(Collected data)
● ● ● ●

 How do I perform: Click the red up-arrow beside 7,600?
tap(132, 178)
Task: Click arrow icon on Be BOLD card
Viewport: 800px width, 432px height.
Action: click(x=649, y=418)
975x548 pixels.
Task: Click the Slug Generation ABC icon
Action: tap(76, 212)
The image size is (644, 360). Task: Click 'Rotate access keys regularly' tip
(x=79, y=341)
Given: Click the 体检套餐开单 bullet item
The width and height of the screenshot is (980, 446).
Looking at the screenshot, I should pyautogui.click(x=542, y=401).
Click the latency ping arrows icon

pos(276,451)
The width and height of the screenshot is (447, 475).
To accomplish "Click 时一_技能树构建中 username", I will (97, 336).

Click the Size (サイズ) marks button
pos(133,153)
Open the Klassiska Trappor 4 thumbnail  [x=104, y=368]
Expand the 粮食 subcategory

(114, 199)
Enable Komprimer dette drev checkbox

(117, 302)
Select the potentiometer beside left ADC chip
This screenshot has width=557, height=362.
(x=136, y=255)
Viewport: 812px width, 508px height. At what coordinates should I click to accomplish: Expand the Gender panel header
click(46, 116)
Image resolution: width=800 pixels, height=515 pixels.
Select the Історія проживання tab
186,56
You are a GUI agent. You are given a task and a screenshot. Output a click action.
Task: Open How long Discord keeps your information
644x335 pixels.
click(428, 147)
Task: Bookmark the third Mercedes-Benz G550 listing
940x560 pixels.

● ● ● ●

» Required work: Your task is to copy each line of the entries that includes the word "Open".

» Task answer:
Open the Klassiska Trappor 4 thumbnail  [x=104, y=368]
Task: Open How long Discord keeps your information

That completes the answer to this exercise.